<<
>>

From Territorial to Absolute Monarchy

9.1.1 The Modern Age and the Triumph of Royal Absolutism

For some historians, the Middle Ages came to a close upon the taking of Constan­tinople by the Ottoman Turks on May 29, 1453.

For others, it ended with the discovery of America on October 12, 1492. In any case, the period that follows directly precedes our own times and has traditionally been known as the Early Modern Period,[346] spanning the sixteenth and seventeenth centuries. During this stage, the major development in terms of the history of the state, was the spectacular growth in the power of kings, who consolidated a new model of political organi­zation termed absolute monarchy, whose paradigmatic summation came in the famous phrase attributed to Louis XIV: “I am the state” (L'Etat c'est moi), con­veying the complete identification of the state with the figure of the king.[347]

The first consequence was that kings did not recognize any authority superior to their power, considering themselves unbeholden to popes and emperors.

9.1.2 From Christian Universalism to Independent Monarchies

Some medieval jurists had already advanced the proposition that in their kingdoms, kings reigned supreme, that they were “emperors” (Rex in regno suo est imperator) (Post 1953, 296-320). In fact, after the death of Frederic II Hohenstaufen (1220­1250), emperors would no longer aspire to be the supreme authorities in the West, save perhaps, for the exceptional Charles V (1519-1558). The second step would be independence from the papacy.

Since the late fifth century, the churches had managed to impose their power upon the Germanic kings. Meanwhile, since the time of Charlemagne, the popes had succeeded in establishing themselves as the legitimizers of imperial and royal power across Europe. This “papal theocracy”, however, would collapse in the fourteenth century, firstly because Philip the Fair of France dared to defy Pope Boniface VIII, backed by the representatives of the kingdom, gathered in the Estates General, affirming that anyone who was in regno and de regno, had to accept the king as final and supreme judge (Strayer 1980, 270).

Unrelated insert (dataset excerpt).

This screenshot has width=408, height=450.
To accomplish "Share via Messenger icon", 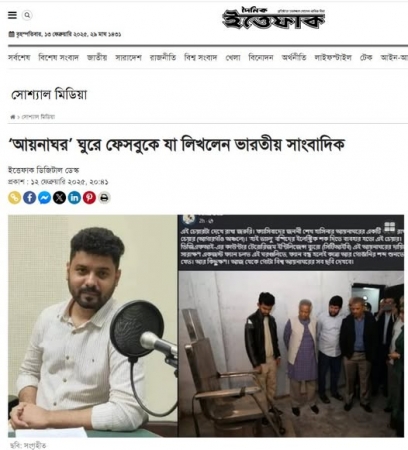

Secondly, this collapse was brought about by the Western Schism, which seriously discredited papal authority. Finally, the Lutheran Reformation dealt a definitive blow to imperial power and the pope’s former authority.

A landmark moment arrived in western constitutional history when Frederick III of Saxony granted Martin Luther protection at his Castle of Wartburg, despite the fact that Charles V, in the Edict of Worms (May 25, 1521), had declared Luther a fugitive and a heretic, and had prohibited his works. This pivotal event marked the beginning of what MacCulloch (2004, 119-127) has described as an accidental revolution that transformed law and politics based on Luther’s theory of the two kingdoms.[348] The ensuing Catholic response (Counter-Reformation), advanced by the foundation of the Company of Jesus, or Jesuits (1547), and the convening of the Council of Trent (1545-1563),[349] only served to split Europe, between 1520 and 1648, into two halves which would square off in a series of bloody civil wars. These would include the conflicts which ravaged France in the second half of the sixteenth century,[350] the rebellion of the Netherlands against Phillip II in 1581, and the Thirty Years War (1618-1648), which ended up dividing Europe into two camps: the Protestant north and the Catholic south.[351] The conflict also had momentous conse­quences in terms of European constitutional history, as it promoted the ascendancy of kingdoms as opposed to the notion of a pan-European political authority, i.e. the Holy Roman Emperor or the pope.[352] After the Peace of Westphalia, Europe frac­tured into a series of independent states warring with each other to impose their hegemony, a state of affairs which would last all the way down until almost the middle of the twentieth century.[353]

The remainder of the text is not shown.